BEGIN

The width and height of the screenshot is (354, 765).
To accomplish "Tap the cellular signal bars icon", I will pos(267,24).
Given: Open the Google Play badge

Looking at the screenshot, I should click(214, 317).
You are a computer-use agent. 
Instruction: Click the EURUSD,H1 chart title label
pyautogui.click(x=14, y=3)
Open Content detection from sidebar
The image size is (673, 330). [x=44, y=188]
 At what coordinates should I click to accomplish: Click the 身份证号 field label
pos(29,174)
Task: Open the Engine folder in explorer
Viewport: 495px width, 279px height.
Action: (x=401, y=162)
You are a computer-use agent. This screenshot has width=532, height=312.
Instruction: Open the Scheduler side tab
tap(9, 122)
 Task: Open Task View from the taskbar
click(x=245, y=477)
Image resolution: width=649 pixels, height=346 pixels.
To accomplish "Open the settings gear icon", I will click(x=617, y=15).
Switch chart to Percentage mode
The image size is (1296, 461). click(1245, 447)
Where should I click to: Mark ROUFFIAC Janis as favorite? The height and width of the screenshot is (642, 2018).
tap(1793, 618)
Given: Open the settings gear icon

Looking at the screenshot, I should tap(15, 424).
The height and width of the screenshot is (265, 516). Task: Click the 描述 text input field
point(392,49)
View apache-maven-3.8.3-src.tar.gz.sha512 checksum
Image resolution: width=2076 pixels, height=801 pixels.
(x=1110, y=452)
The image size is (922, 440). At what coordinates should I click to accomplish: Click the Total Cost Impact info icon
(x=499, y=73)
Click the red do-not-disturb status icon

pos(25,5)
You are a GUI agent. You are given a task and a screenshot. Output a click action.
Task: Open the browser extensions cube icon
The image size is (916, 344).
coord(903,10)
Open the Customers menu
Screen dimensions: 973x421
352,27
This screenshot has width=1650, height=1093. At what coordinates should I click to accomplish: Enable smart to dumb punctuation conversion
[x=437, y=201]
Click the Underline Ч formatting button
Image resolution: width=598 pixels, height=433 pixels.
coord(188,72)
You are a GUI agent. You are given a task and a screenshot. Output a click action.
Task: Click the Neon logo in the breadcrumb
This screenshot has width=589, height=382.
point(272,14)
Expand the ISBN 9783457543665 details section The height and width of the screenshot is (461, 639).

END

**PROBLEM STATEMENT**
Lines to set down from above: the line with "Image resolution: width=649", the line with "Click the Underline Ч formatting button", and every line between, each exactly as written.

**EXERCISE OUTPUT**
Image resolution: width=649 pixels, height=346 pixels.
To accomplish "Open the settings gear icon", I will click(x=617, y=15).
Switch chart to Percentage mode
The image size is (1296, 461). click(1245, 447)
Where should I click to: Mark ROUFFIAC Janis as favorite? The height and width of the screenshot is (642, 2018).
tap(1793, 618)
Given: Open the settings gear icon

Looking at the screenshot, I should tap(15, 424).
The height and width of the screenshot is (265, 516). Task: Click the 描述 text input field
point(392,49)
View apache-maven-3.8.3-src.tar.gz.sha512 checksum
Image resolution: width=2076 pixels, height=801 pixels.
(x=1110, y=452)
The image size is (922, 440). At what coordinates should I click to accomplish: Click the Total Cost Impact info icon
(x=499, y=73)
Click the red do-not-disturb status icon

pos(25,5)
You are a GUI agent. You are given a task and a screenshot. Output a click action.
Task: Open the browser extensions cube icon
The image size is (916, 344).
coord(903,10)
Open the Customers menu
Screen dimensions: 973x421
352,27
This screenshot has width=1650, height=1093. At what coordinates should I click to accomplish: Enable smart to dumb punctuation conversion
[x=437, y=201]
Click the Underline Ч formatting button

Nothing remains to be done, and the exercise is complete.